Overview

TORCH: A Study of Tarceva or Chemotherapy for the Treatment of Advanced Non Small Cell Lung Cancer

Status:
Completed

Trial end date:
2012-06-01

Target enrollment:
0

Participant gender:
All

Summary

The purpose of this study is to compare first-line erlotinib followed at progression by second-line chemotherapy vs. first-line chemotherapy followed at progression by second-line erlotinib in the treatment of Advanced Non Small Cell Lung Cancer (NSCLC).

Phase:

Phase 3

Accepts Healthy Volunteers?

Details

Lead Sponsor:

National Cancer Institute, Naples

Collaborators:

Princess Margaret Hospital, Canada
San Giuseppe Moscati Hospital
Second University of Naples
University of Alberta
University of Campania "Luigi Vanvitelli"

Treatments:

Cisplatin
Erlotinib Hydrochloride
Gemcitabine

Criteria

Inclusion Criteria:

- Diagnosis of cytologically or histologically confirmed non-small cell lung cancer

- Metastatic (stage IV) or locally advanced (stage IIIB, with metastasis to
supraclavicular nodes or with pleural effusion).

- Both patients at first diagnosis or those with disease recurrence after former surgery
are eligible.

- At least one target or non-target lesion according to RECIST criteria

- Male or female > 18 years of age (Italy upper age limit 70 years)

- ECOG PS 0 or 1

- Life expectancy of > 3 months

- Neutrophils > 1,500 mm3, platelets > 100,000 mm3, and hemoglobin > 9 g/dL

- Bilirubin level either normal or < 1.5 x ULN

- AST (SGOT) and ALT (SGPT) < 2.5 x ULN (< 5 x ULN if liver metastasis are present)

- Serum creatinine < 1.5 x ULN

- Effective contraception for both, male and female patients if the risk of conception
exists

- Signed written informed consent

Exclusion Criteria:

- Prior exposure to agents directed at the HER axis (e.g. gefitinib, cetuximab,
trastuzumab).

- Prior chemotherapy or therapy with systemic anti-neoplastic therapy (e.g., monoclonal
antibody therapy) for advanced disease. Prior surgery and/or localised irradiation is
permitted. Prior neoadjuvant chemotherapy for operable disease or adjuvant
chemotherapy is permitted if it did not contain gemcitabine and if at least 1 year
elapsed from the end of chemotherapy and the date of relapse.

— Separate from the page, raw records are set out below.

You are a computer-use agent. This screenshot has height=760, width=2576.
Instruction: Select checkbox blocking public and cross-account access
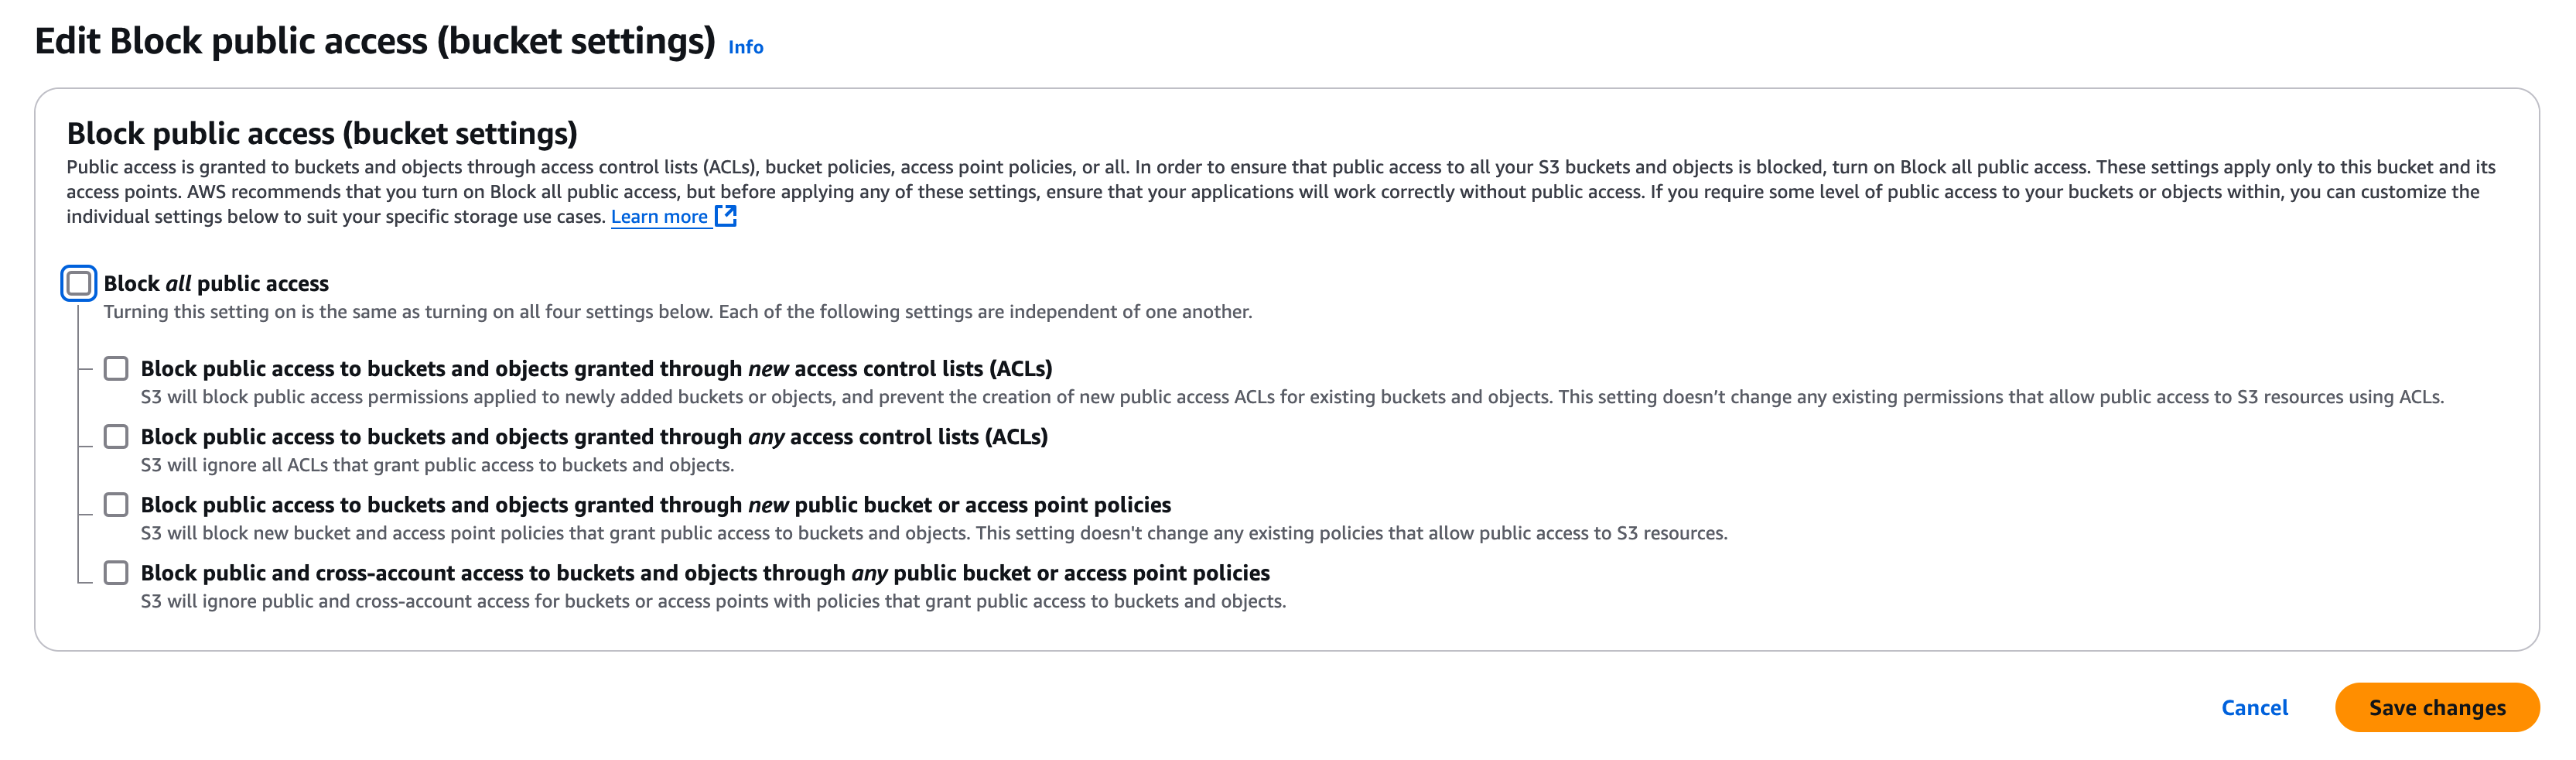tap(116, 573)
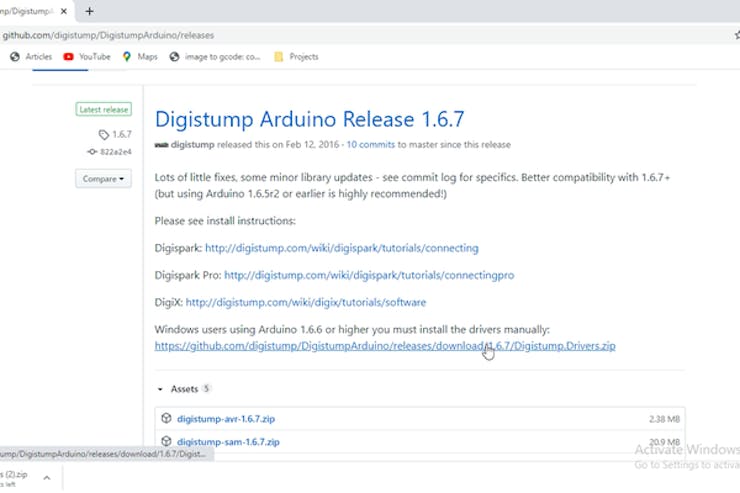Screen dimensions: 740x493
Task: Expand the Compare dropdown
Action: click(x=103, y=179)
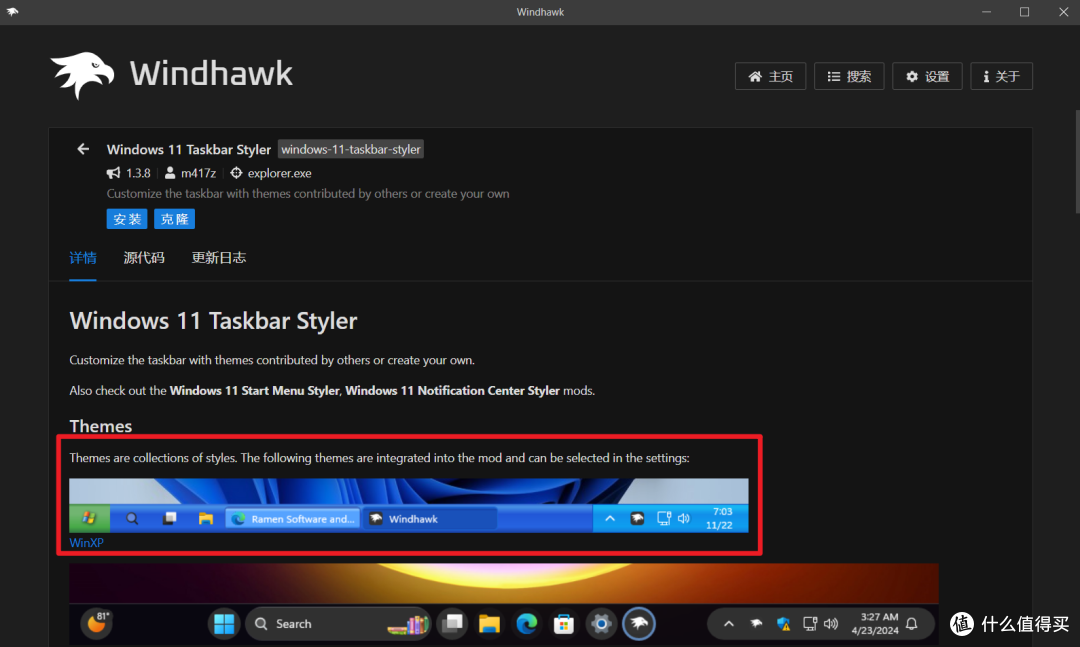Viewport: 1080px width, 647px height.
Task: Open 设置 settings with the gear icon
Action: (927, 77)
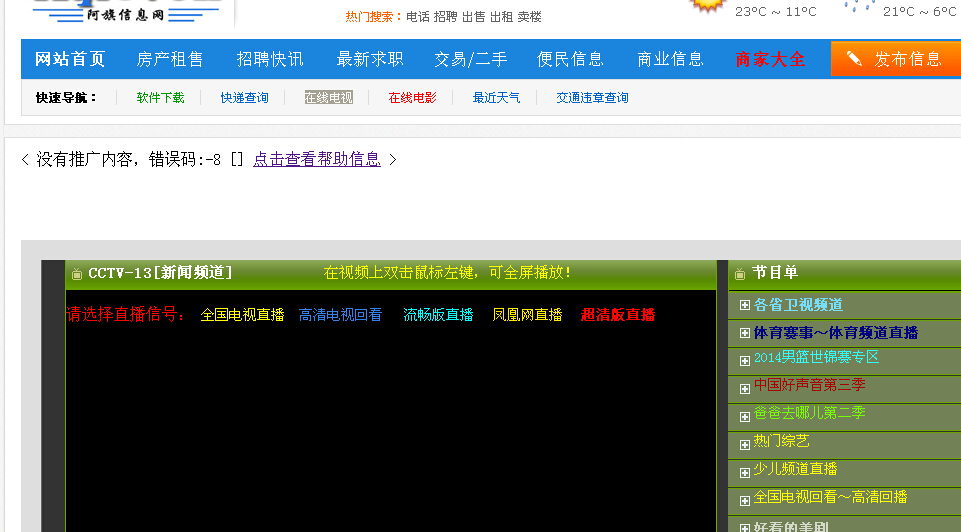Viewport: 961px width, 532px height.
Task: Expand the 少儿频道直播 channel group
Action: tap(744, 472)
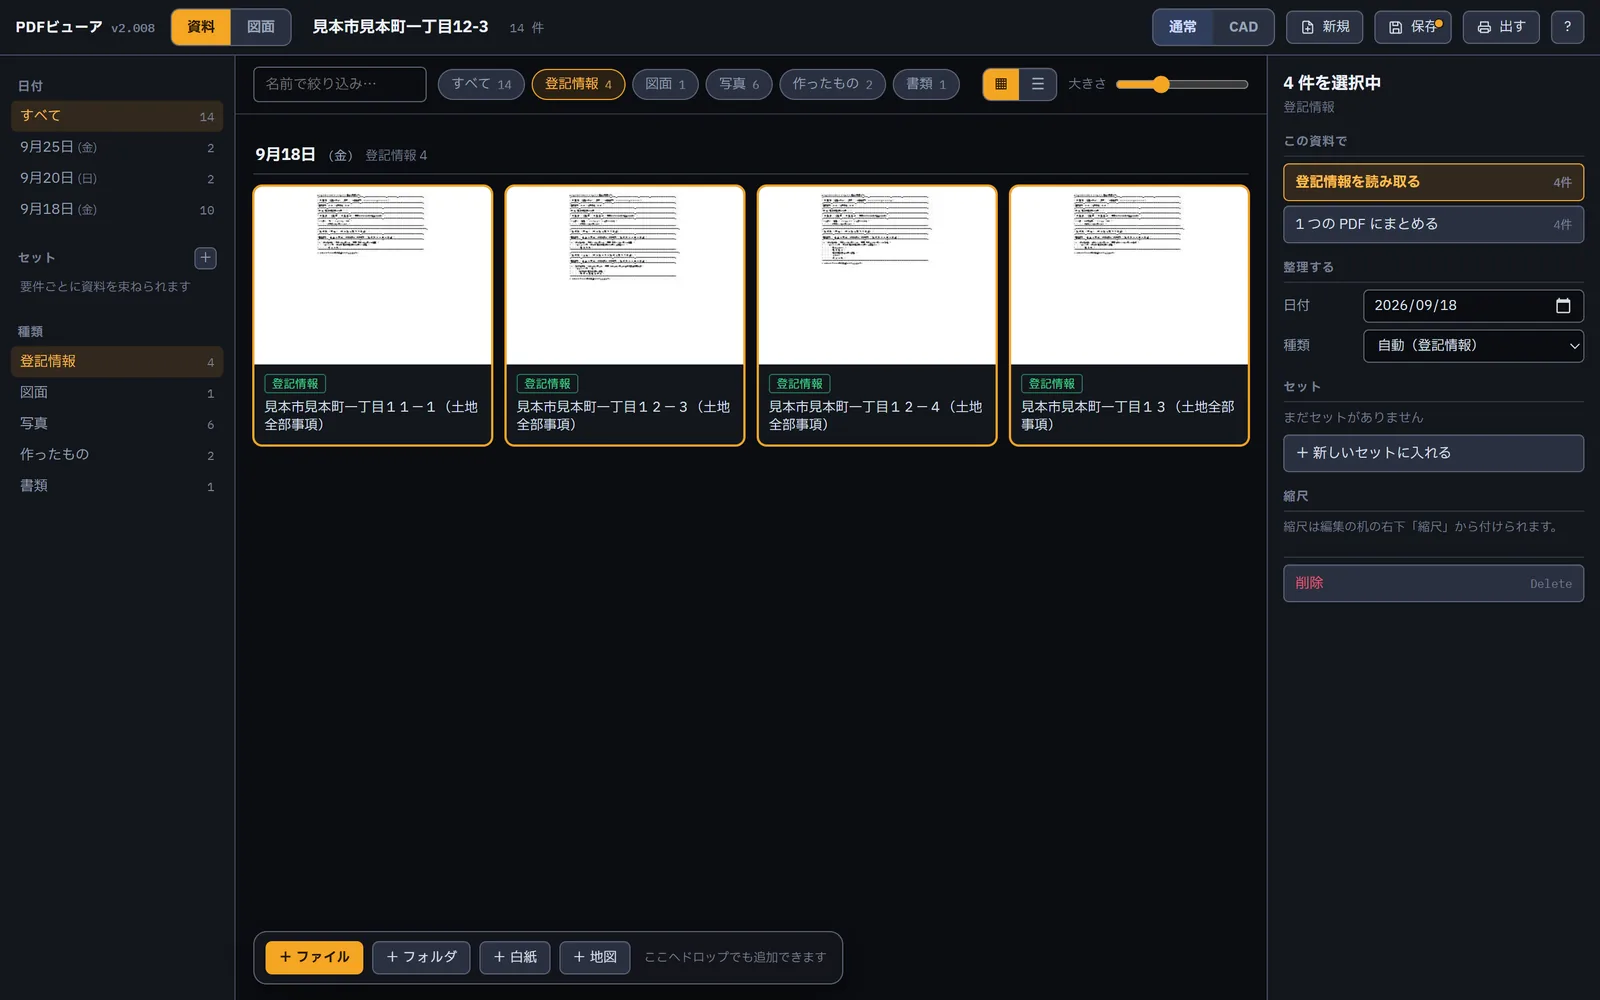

- Any unstable systemic disease (including active infections, significant cardiovascular
disease or myocardial infarction within the previous year, any significant hepatic,
renal or metabolic disease), metabolic dysfunction, physical examination finding, or
clinical laboratory finding that contraindicates the use of study medications or
render the patient at high risk from treatment complications.

- Any other malignancies within past 5 years (except for adequately treated carcinoma in
situ of the cervix or basal or squamous cell skin cancer or surgically resected
prostate cancer with normal PSA).

- Patients are excluded if they have brain metastasis or spinal cord compression that
has not yet been definitively treated with surgery and/or radiation; previously
diagnosed and treated CNS metastases or spinal cord compression without evidence of
stable disease (clinically stable imaging) for at least 2 months will also cause
patients to be excluded. Patients with asymptomatic CNS metastases and not requiring
steroids to control symptoms can be included, even if on anti-seizure medications.

- HIV positive patients

- Any inflammatory changes of the surface of the eye at baseline

- Patients who cannot take oral medication, who require intravenous alimentation, have
had prior surgical procedures affecting absorption, or have active peptic ulcer
disease.

- Nursing and/or pregnant females

- Known or suspected hypersensitivity to any of the study drugs.